### Provided material
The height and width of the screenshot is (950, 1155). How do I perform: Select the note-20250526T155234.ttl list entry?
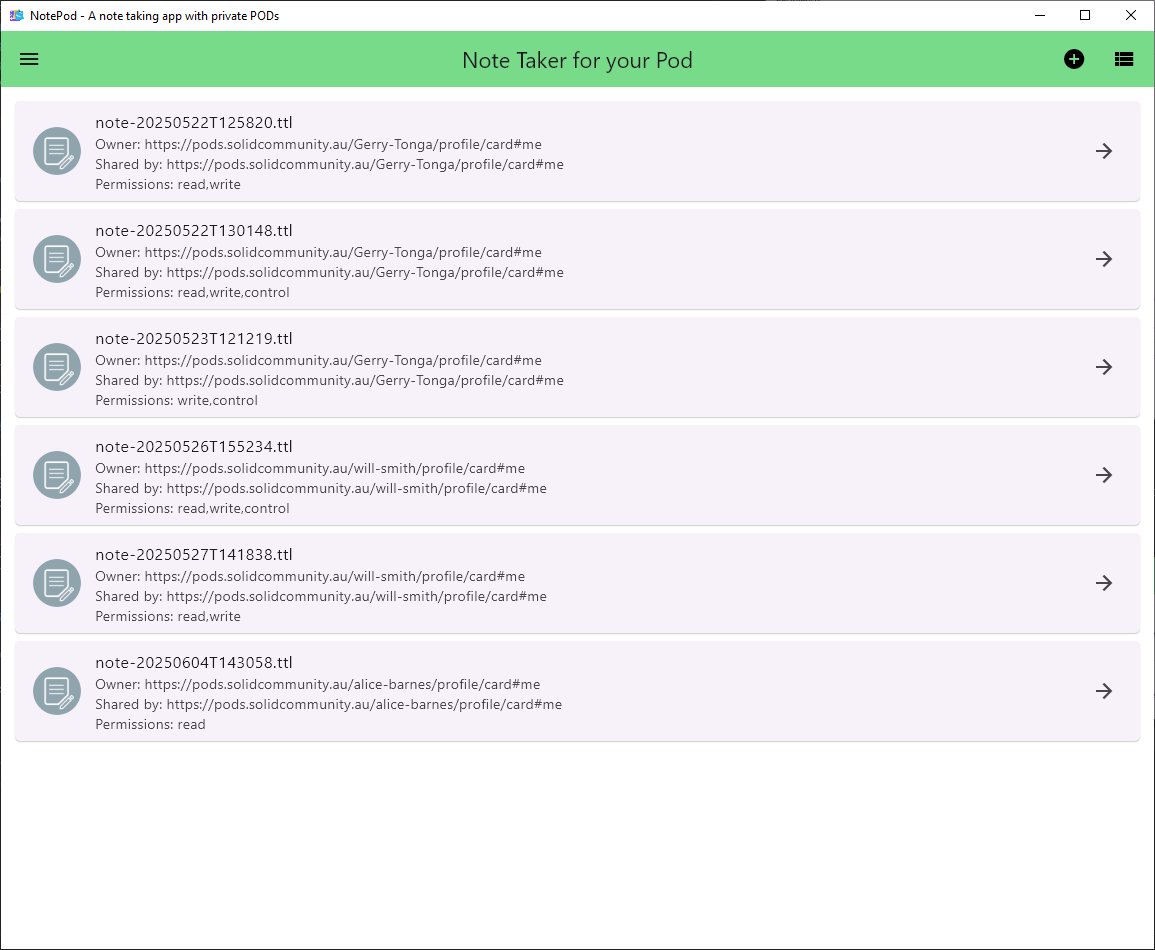pos(577,475)
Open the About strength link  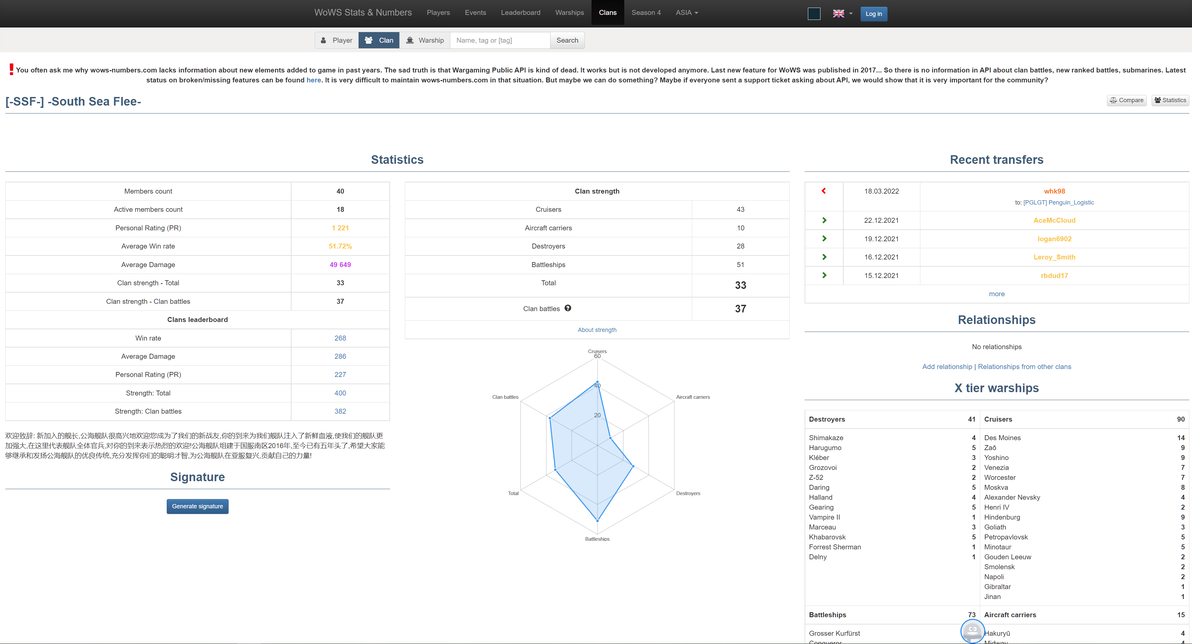597,330
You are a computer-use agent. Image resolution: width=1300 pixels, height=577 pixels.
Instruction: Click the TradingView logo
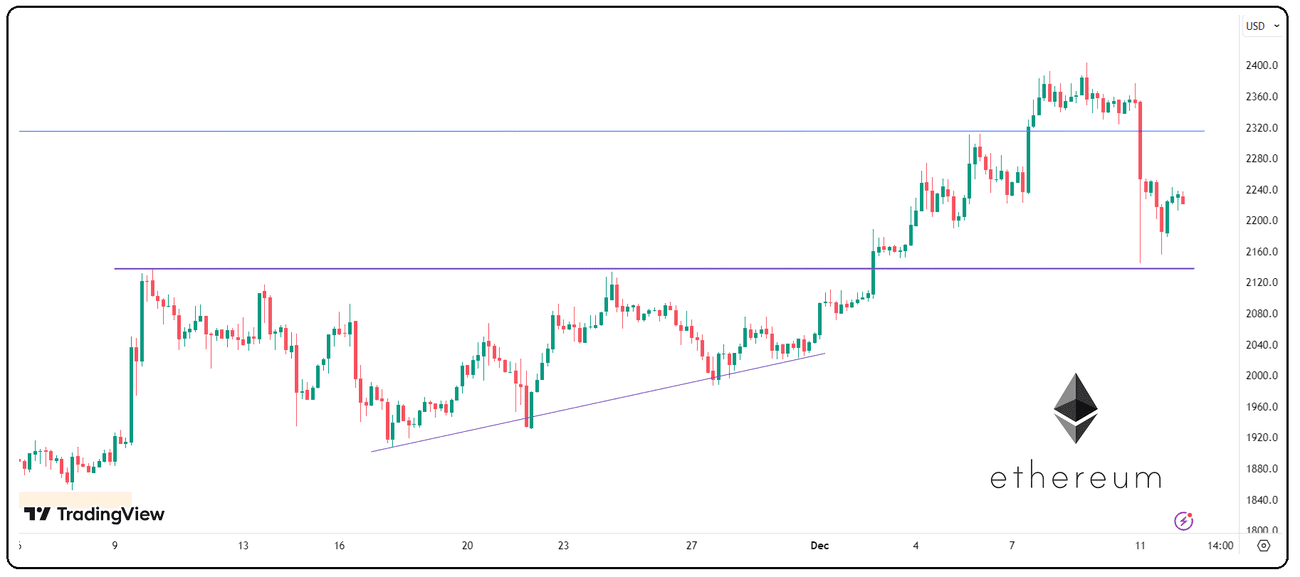tap(94, 514)
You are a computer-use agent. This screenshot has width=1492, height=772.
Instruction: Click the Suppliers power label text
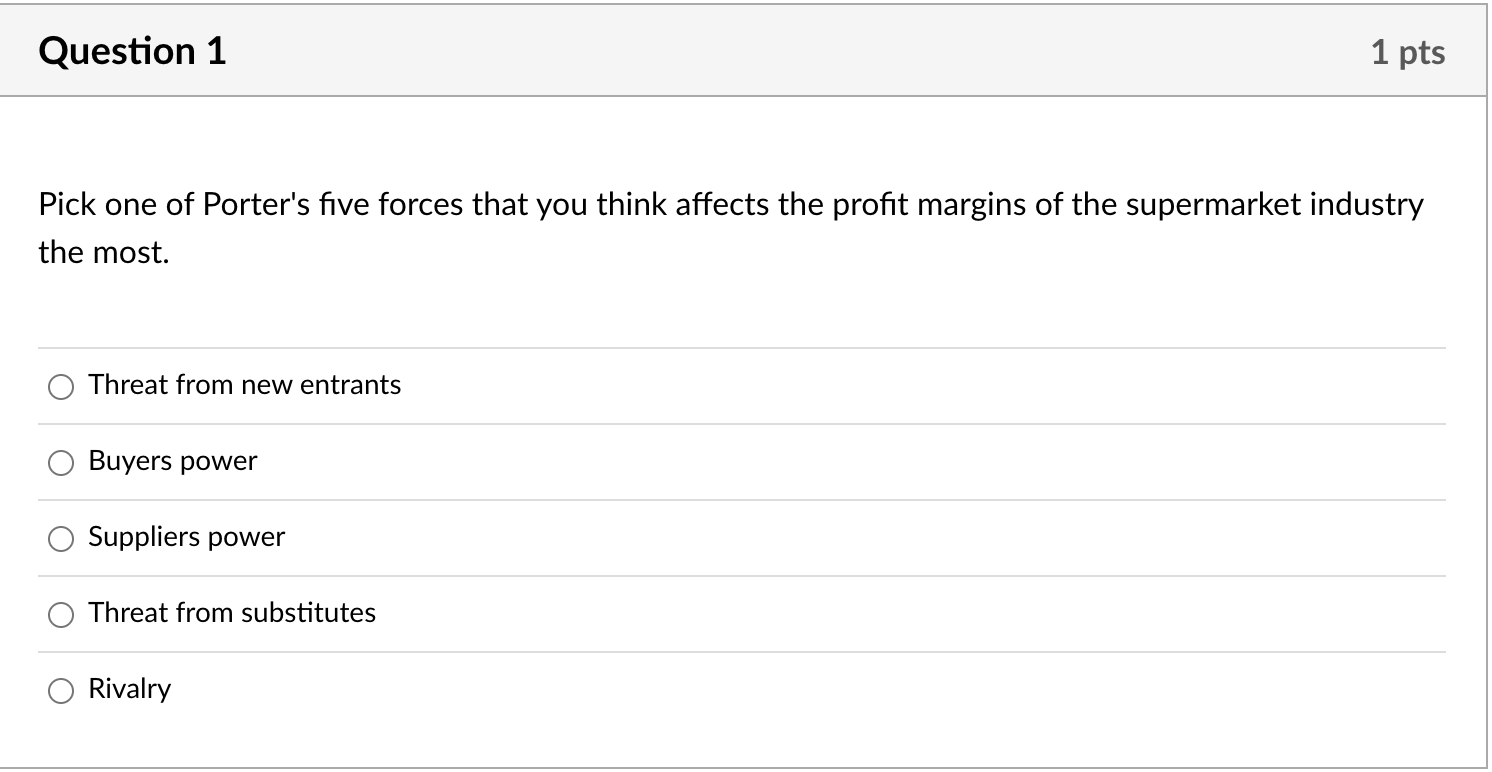[185, 537]
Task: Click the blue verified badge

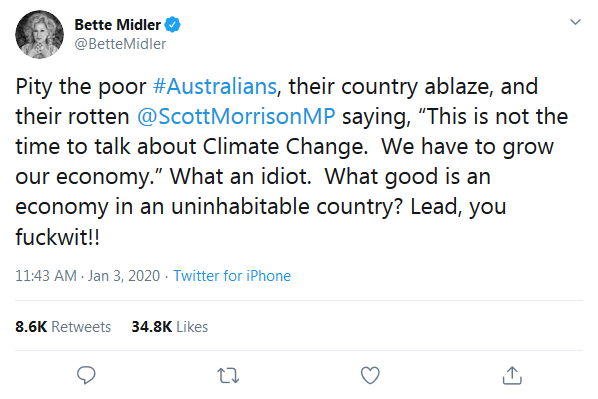Action: 172,25
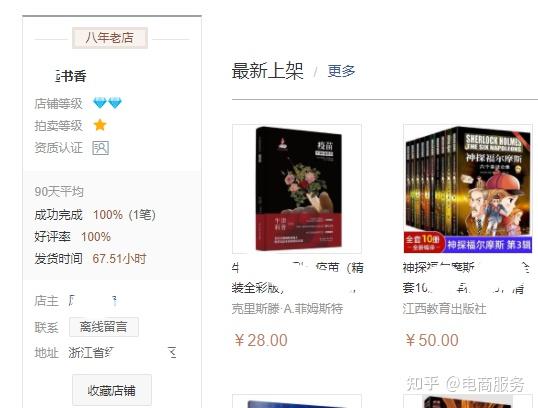Click the 收藏店铺 button
Viewport: 538px width, 408px height.
click(x=112, y=390)
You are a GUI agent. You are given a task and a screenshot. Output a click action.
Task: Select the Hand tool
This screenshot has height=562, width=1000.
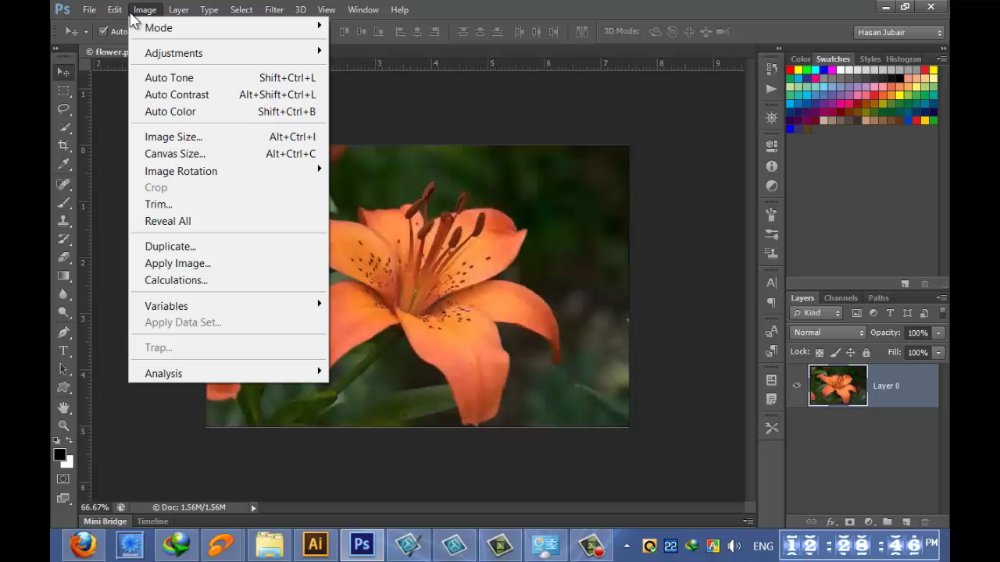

### Exercise brief
What is needed is an exact copy of the lines from the line with "Task: Select the Hand tool" to the end of the data above, both included, without any pictures.

### Answer box
Task: Select the Hand tool
This screenshot has height=562, width=1000.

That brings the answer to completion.